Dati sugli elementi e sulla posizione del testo
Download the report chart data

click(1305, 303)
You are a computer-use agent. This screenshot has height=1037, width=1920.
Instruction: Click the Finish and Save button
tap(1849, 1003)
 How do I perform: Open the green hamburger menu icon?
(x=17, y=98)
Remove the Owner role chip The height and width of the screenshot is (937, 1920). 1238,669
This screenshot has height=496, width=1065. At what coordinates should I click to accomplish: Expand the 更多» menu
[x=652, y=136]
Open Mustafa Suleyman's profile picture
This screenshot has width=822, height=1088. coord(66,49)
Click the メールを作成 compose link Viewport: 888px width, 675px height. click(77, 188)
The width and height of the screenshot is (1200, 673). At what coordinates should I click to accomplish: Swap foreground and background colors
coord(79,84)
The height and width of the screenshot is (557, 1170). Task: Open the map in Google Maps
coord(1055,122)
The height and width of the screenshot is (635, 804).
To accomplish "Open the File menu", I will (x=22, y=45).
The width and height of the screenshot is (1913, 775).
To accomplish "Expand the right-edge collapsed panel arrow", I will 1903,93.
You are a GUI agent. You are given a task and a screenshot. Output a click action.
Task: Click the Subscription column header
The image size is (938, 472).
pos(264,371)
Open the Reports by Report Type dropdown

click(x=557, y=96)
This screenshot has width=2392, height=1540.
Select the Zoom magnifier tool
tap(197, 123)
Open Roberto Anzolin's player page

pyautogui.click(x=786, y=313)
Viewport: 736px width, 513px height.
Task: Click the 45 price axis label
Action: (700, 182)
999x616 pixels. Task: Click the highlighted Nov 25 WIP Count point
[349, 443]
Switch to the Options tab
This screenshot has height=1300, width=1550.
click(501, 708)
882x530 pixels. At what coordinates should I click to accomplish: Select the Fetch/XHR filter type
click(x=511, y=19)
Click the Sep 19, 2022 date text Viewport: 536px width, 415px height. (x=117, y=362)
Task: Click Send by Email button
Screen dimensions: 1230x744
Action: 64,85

OBIETTIVO DICHIARATO
Riscrivi tutte le voci sostituendo "coordinates" con "position" e lasciando invariato tutto il resto.

RISPOSTA SCRITTA
Download the report chart data

click(1305, 303)
You are a computer-use agent. This screenshot has height=1037, width=1920.
Instruction: Click the Finish and Save button
tap(1849, 1003)
 How do I perform: Open the green hamburger menu icon?
(x=17, y=98)
Remove the Owner role chip The height and width of the screenshot is (937, 1920). 1238,669
This screenshot has height=496, width=1065. At what position should I click to accomplish: Expand the 更多» menu
[x=652, y=136]
Open Mustafa Suleyman's profile picture
This screenshot has width=822, height=1088. coord(66,49)
Click the メールを作成 compose link Viewport: 888px width, 675px height. click(77, 188)
The width and height of the screenshot is (1200, 673). At what position should I click to accomplish: Swap foreground and background colors
coord(79,84)
The height and width of the screenshot is (557, 1170). Task: Open the map in Google Maps
coord(1055,122)
The height and width of the screenshot is (635, 804).
To accomplish "Open the File menu", I will (x=22, y=45).
The width and height of the screenshot is (1913, 775).
To accomplish "Expand the right-edge collapsed panel arrow", I will 1903,93.
You are a GUI agent. You are given a task and a screenshot. Output a click action.
Task: Click the Subscription column header
The image size is (938, 472).
pos(264,371)
Open the Reports by Report Type dropdown

click(x=557, y=96)
This screenshot has width=2392, height=1540.
Select the Zoom magnifier tool
tap(197, 123)
Open Roberto Anzolin's player page

pyautogui.click(x=786, y=313)
Viewport: 736px width, 513px height.
Task: Click the 45 price axis label
Action: (700, 182)
999x616 pixels. Task: Click the highlighted Nov 25 WIP Count point
[349, 443]
Switch to the Options tab
This screenshot has height=1300, width=1550.
click(501, 708)
882x530 pixels. At what position should I click to accomplish: Select the Fetch/XHR filter type
click(x=511, y=19)
Click the Sep 19, 2022 date text Viewport: 536px width, 415px height. (x=117, y=362)
Task: Click Send by Email button
Screen dimensions: 1230x744
Action: 64,85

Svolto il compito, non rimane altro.